*Passage:*
^^^^^^^^^^^^^^^^
January 23, 2021
Germany is conducting extensive investigations to track down Iranian intelligence activity on its soil, revealed documents retrieved from ongoing probes.
Spy activity connected to Tehran is being traced through ledgers collected from a former Iranian diplomat’s car.
Asadollah Asadi had worked as a diplomat at the Iranian embassy in Vienna until he was arrested in Bavaria in 2018 for involvement in plotting the attempted bombing of an assembly organized by the National Council of Resistance in Iran (NCRI) outside Paris.
German authorities had handed him over to Belgium, where his trial is currently taking place in the port city of Antwerp alongside the trial of a Belgian-Iranian couple who were arrested for attempting to stage the attack.
When Asadi was arrested on July 1, 2018, the German police discovered many documents, including a black ledger in his car, with coded dots, which seem to be instructions on making bombs, a report by German TV’s Channel One said.
Instructions found in the black ledger are believed to have been intended for the arrested couple, whose verdict is expected to be announced this February.
The Channel One report said that the couple received hundreds of thousands of euros in the past several years for their cooperation with the Iranian secret service.
Among other documents discovered in Asadi’s belongings is a green checkered ledger with 200 pages, with receipts that show the diplomat has distributed cash among some individuals in different European countries.
The green ledger has 289 Latin and Persian notes, which mention tourist attractions, stores, hotels, and restaurants, with times and dates. These spots are believed to have been visited by Asadi.
German agents have figured out that this information involves around 11 countries including France, Austria, Czech Republic, Hungary, Belgium, Netherlands, and Italy, but there are also 144 notes about locations in Germany.
One note points to the entrance of the Hamburg Islamic Center, which is under German internal security surveillance. According to German intelligence, the center is used by the Iranian regime to “export revolution” and is known for supporting Lebanese militias.
When interrogated by German authorities, Asadi defended himself by saying that he was merely a tourist and that the sites found in the green ledger are for touristic spots he used to visit accompanied by his children.
Asadi, however, had been carrying several receipts that indicate suspicious cash payments. The recipients who have signed the receipts all have very common Iranian names and their identities are still unknown.
Some have received payments between 2,500-5,000 euros. Another individual has confirmed receiving a laptop. German police speculate that the payments are for espionage.
Sources at the NCRI have confirmed reported findings to Asharq Al-Awsat.
“The Iranian Ministry of Intelligence has a network of agents in Europe that are managed with the help of Iranian embassies, and the misuse of diplomatic capabilities,”Javad Dabiran, a spokesman for the Iranian opposition group, told Asharq Al-Awsat
“Asadi is the head of Iranian intelligence in Europe and used to run a network of spies,” Dabiran confirmed, adding that three agents linked to the ex-diplomat now face trial in Belgium.
“At least 40% of Asadi’s meetings with his network of agents were held in Germany,” he noted.
Dabiran warned that there are various Iranian terrorist sleeper cells and spy rings across Europe and that they are handled by Iranian embassies.
^^^^^^^^^^^^^^^^
*Extracted material:*
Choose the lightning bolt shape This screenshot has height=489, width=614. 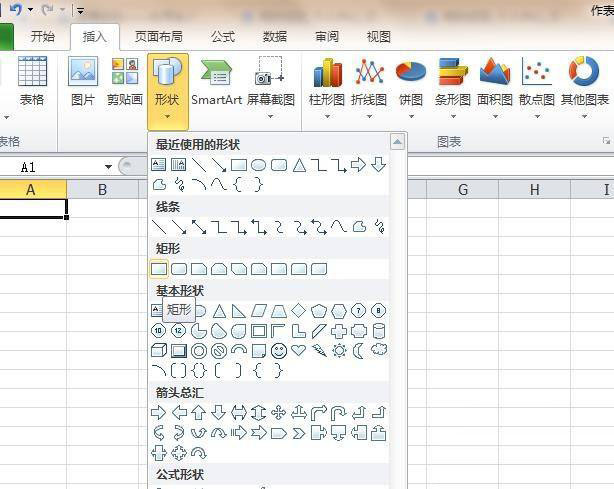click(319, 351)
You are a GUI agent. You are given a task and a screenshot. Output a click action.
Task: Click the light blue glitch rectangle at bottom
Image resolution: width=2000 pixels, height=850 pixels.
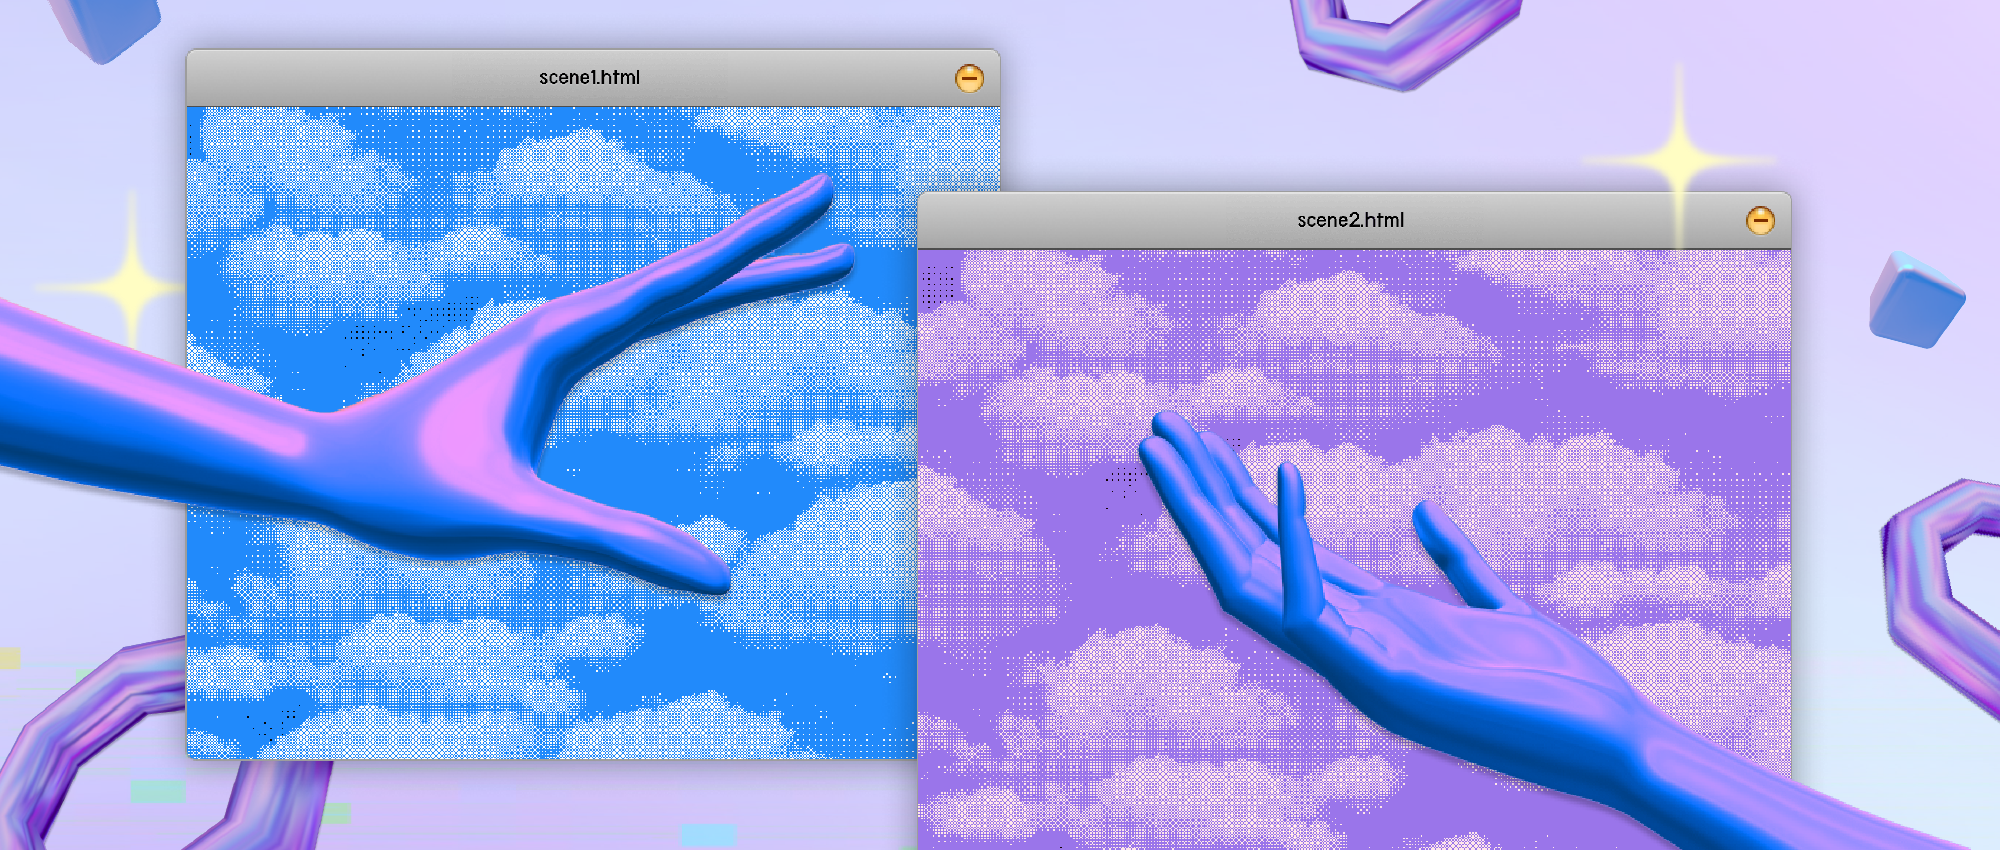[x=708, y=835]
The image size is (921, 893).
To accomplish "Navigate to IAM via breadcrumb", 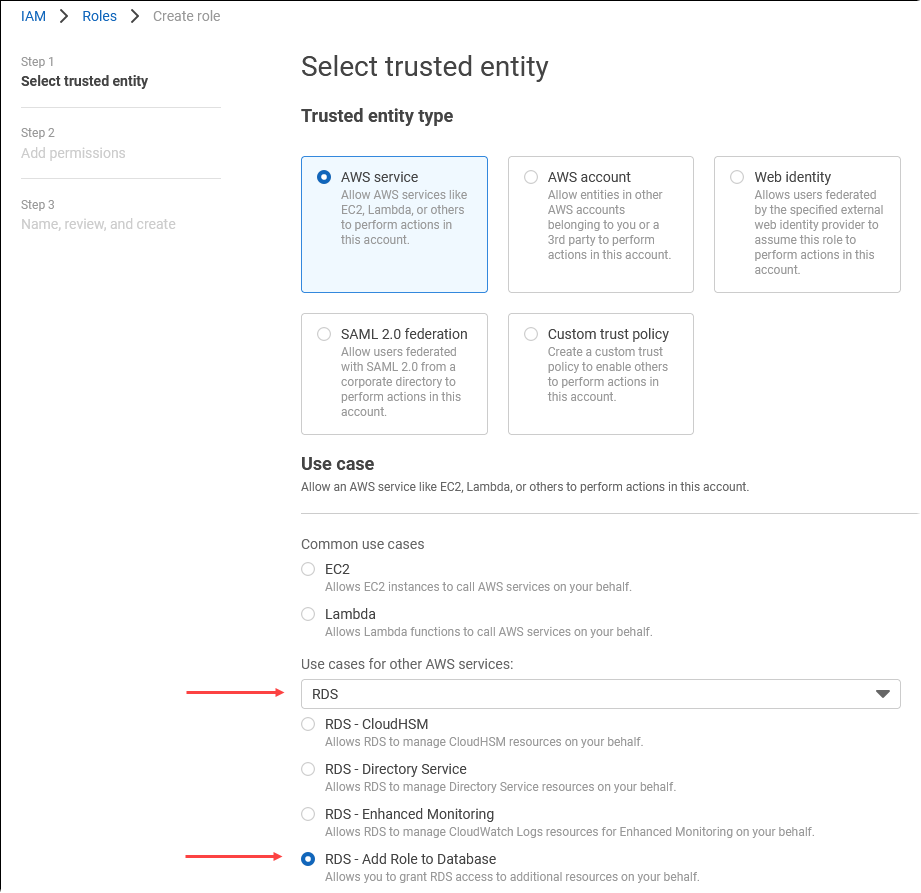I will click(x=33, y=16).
^^^^^^^^^^^^^^^^
*Problem description:* In the article about Asadollah Asadi, how many notes in the green checkered ledger concern locations in Germany? The entries aren't needed here.

*Solution to the exercise:* 144